--- START ---
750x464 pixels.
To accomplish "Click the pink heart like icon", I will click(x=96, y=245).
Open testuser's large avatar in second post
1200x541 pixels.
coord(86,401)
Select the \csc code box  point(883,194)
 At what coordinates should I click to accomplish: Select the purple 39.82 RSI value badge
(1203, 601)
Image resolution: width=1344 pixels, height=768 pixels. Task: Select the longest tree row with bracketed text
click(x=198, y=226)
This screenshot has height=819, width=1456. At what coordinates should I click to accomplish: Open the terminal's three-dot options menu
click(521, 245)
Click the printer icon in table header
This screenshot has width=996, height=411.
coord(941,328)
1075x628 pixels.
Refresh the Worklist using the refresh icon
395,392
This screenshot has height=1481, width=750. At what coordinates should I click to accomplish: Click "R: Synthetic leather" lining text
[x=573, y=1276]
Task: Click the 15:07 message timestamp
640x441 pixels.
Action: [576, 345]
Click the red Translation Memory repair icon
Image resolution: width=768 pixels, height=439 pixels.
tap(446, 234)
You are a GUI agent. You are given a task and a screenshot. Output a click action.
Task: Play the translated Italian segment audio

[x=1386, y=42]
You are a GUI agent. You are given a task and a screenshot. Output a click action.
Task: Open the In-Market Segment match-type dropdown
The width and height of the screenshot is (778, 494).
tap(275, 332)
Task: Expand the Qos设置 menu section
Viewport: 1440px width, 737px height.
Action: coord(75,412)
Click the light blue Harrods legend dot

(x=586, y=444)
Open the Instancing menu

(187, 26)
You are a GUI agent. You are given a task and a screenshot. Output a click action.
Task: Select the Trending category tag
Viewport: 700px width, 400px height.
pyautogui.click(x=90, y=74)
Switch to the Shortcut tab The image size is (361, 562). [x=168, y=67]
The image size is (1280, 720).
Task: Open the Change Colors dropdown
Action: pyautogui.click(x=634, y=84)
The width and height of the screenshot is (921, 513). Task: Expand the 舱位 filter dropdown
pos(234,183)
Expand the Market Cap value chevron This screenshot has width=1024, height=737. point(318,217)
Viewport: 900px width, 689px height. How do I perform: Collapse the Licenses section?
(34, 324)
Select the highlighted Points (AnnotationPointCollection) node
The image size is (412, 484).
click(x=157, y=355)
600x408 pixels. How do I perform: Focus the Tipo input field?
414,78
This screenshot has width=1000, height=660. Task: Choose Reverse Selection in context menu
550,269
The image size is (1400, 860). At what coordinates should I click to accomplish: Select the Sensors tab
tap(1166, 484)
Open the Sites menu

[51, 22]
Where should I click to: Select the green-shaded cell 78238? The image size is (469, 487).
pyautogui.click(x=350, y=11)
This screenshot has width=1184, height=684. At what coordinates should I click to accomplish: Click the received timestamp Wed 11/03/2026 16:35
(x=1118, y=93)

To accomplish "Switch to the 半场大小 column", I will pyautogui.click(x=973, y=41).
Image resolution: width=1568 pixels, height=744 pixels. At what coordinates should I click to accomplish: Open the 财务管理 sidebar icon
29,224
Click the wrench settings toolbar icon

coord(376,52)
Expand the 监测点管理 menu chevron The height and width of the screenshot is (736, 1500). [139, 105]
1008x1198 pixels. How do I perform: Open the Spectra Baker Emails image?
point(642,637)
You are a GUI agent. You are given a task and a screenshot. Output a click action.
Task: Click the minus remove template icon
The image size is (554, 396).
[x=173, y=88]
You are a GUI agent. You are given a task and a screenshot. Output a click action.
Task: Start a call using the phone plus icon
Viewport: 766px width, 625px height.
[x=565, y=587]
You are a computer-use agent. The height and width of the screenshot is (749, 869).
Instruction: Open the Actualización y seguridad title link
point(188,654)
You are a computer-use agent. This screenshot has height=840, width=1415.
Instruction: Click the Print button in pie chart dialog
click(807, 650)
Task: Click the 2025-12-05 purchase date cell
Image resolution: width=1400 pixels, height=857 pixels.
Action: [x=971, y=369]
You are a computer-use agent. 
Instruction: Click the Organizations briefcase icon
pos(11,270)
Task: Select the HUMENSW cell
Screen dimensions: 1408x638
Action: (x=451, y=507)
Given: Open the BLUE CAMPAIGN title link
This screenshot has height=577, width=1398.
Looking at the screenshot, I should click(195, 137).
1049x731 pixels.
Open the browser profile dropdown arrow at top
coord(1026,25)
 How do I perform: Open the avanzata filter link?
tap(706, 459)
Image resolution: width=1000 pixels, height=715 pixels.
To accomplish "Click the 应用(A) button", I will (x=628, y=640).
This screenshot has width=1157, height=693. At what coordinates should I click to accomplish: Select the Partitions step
--- END ---
### WHAT IS BEING ASKED
Copy out every line from the material above where the string "chevron" turns up.

### RESULT OF THE TASK
Expand the Market Cap value chevron This screenshot has width=1024, height=737. point(318,217)
Expand the 监测点管理 menu chevron The height and width of the screenshot is (736, 1500). [139, 105]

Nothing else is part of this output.